INPUT ▸
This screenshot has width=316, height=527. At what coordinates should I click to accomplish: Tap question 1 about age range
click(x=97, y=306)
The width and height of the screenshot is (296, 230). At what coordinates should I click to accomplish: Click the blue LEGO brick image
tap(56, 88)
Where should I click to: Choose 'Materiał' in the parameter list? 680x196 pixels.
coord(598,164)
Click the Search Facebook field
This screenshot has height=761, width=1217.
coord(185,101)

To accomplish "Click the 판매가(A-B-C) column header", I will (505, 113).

...

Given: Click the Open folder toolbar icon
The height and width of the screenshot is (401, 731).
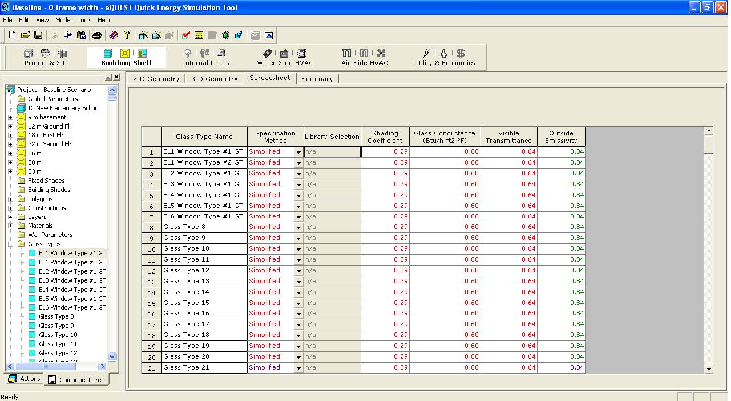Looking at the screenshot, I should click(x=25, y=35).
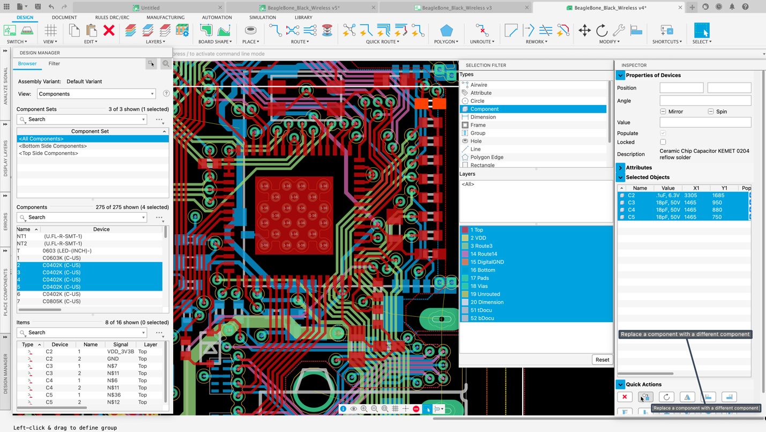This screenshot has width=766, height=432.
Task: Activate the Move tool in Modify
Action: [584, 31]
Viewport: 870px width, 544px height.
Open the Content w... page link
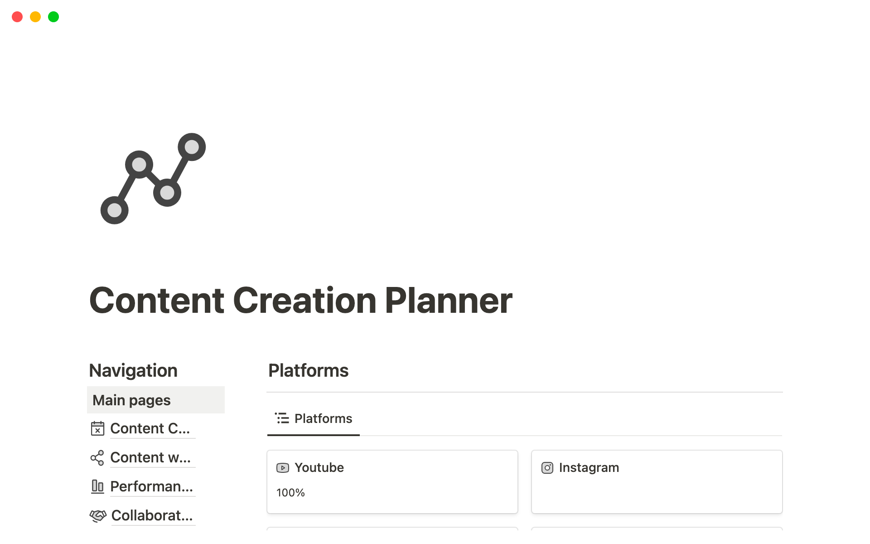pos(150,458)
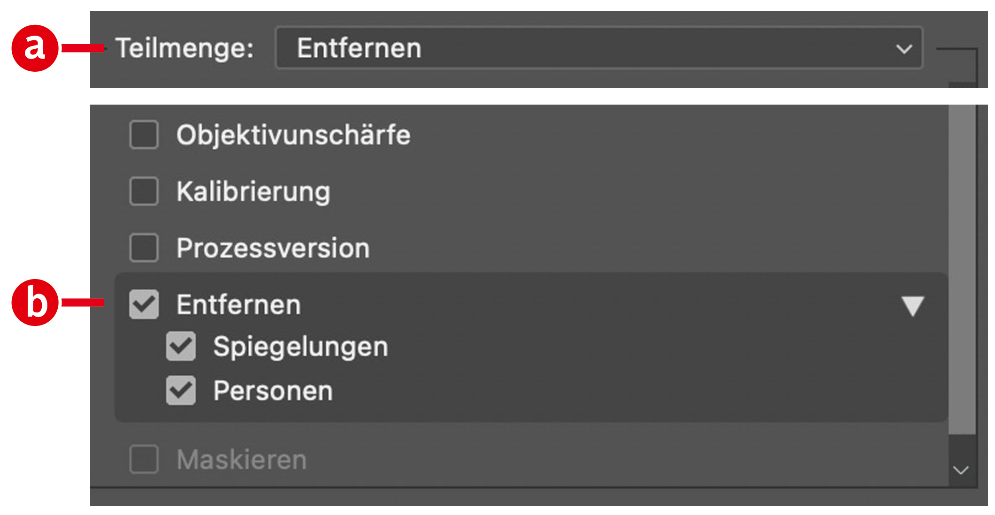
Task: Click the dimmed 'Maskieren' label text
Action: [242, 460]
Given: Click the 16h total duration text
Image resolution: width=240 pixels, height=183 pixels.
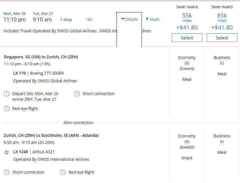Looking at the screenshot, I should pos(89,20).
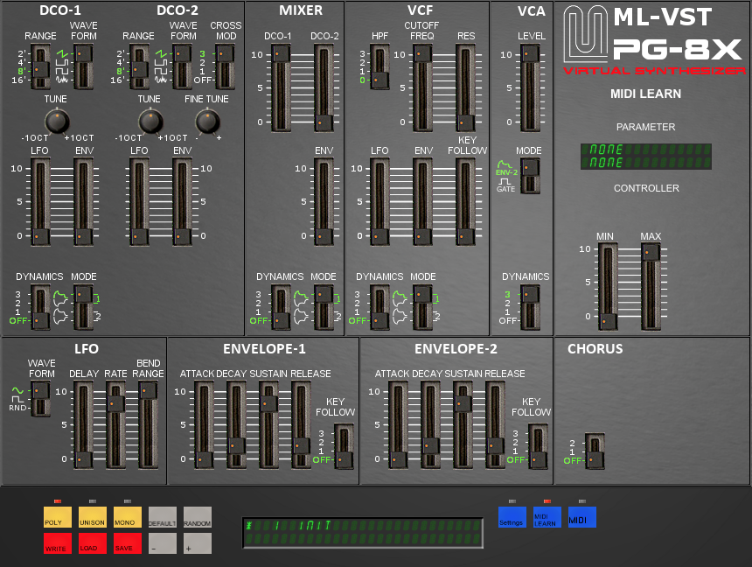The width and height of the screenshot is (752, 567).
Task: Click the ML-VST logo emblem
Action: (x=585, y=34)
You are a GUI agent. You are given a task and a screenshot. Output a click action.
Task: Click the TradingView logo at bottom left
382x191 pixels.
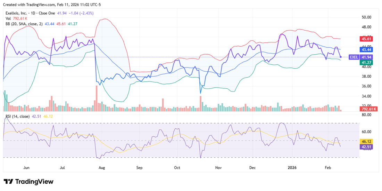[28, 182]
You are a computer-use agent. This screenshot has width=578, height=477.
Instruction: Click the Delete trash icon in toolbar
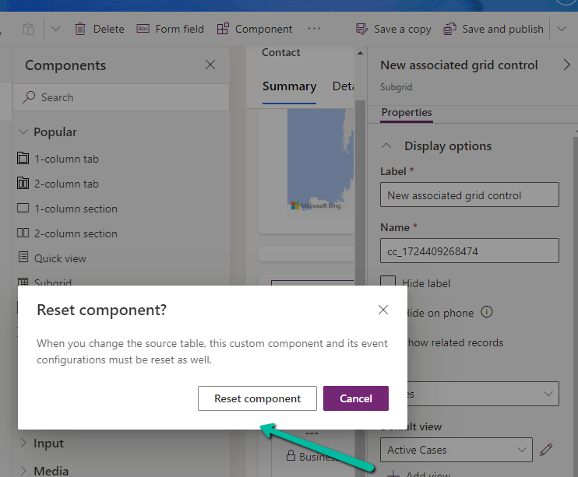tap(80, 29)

...

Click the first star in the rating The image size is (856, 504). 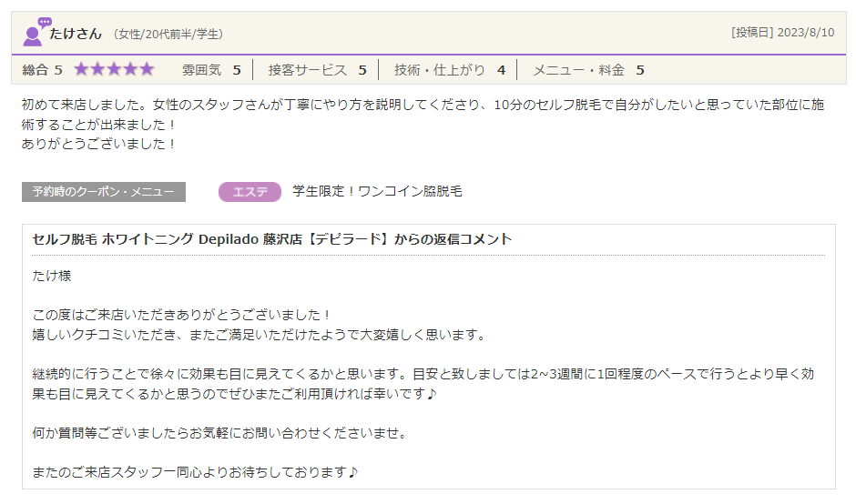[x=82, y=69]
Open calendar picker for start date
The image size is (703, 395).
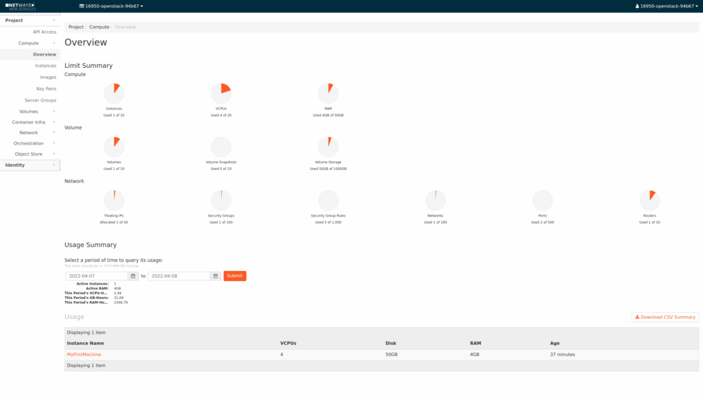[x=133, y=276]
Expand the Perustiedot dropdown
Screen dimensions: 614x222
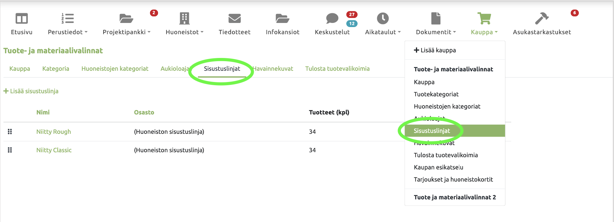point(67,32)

WHAT TO DO ▸
Every line in the data that holds the string "agent" should be returned.

EXPECTED ANSWER ▸
You are a GUI agent. You are given a task and a screenshot. Output a click action.
You are a computer-use agent. This screenshot has width=578, height=477.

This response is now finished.